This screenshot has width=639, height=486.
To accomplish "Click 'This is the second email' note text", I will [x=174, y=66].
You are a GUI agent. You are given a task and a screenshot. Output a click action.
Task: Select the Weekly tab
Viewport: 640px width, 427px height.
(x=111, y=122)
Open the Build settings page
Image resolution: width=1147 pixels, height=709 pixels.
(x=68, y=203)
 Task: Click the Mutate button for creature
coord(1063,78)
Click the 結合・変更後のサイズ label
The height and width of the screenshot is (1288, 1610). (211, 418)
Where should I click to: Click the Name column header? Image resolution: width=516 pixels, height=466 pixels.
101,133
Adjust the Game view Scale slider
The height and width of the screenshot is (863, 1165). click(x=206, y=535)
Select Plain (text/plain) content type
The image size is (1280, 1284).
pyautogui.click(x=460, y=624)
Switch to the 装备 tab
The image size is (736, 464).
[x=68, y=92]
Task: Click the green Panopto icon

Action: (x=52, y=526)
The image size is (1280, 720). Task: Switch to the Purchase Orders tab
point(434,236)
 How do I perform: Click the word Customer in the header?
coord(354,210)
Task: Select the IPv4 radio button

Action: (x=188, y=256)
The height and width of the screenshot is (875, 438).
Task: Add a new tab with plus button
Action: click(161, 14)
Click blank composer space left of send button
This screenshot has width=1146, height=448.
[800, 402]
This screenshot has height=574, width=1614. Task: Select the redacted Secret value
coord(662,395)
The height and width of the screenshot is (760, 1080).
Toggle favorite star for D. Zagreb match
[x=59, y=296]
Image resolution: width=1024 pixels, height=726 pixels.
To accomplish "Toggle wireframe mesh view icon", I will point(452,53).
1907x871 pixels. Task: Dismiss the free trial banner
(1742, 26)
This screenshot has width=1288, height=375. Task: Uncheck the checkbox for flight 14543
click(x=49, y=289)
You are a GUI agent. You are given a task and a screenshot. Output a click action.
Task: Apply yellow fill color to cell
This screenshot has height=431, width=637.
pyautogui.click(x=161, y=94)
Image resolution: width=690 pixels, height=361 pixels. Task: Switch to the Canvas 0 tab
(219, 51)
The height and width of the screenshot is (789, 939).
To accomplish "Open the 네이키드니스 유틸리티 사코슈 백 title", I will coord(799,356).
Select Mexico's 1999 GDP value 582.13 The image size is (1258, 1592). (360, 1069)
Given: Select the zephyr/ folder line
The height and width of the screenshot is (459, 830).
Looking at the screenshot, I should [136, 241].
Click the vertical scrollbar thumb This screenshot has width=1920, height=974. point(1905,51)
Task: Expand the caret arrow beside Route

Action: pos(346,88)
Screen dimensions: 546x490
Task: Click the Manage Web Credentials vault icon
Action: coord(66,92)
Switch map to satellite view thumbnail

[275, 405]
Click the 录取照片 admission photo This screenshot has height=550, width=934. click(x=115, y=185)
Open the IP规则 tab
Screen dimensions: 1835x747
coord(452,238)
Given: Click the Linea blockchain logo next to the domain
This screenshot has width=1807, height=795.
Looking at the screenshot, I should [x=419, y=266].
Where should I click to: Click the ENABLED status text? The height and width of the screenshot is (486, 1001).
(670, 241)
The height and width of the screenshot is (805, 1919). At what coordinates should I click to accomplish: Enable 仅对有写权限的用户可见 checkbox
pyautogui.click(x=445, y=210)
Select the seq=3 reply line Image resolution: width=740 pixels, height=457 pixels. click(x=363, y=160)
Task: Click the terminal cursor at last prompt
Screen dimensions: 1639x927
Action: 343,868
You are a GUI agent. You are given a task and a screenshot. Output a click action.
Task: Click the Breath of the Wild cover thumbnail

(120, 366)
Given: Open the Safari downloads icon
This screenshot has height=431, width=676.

Exercise requirements> Where in the records does the word "will" appear? Copy each line that holds it.

Answer to this exercise>
To accomplish "Click 'This is the second email' note text", I will [x=174, y=66].
To accomplish "Toggle wireframe mesh view icon", I will point(452,53).
To accomplish "Open the 네이키드니스 유틸리티 사코슈 백 title", I will coord(799,356).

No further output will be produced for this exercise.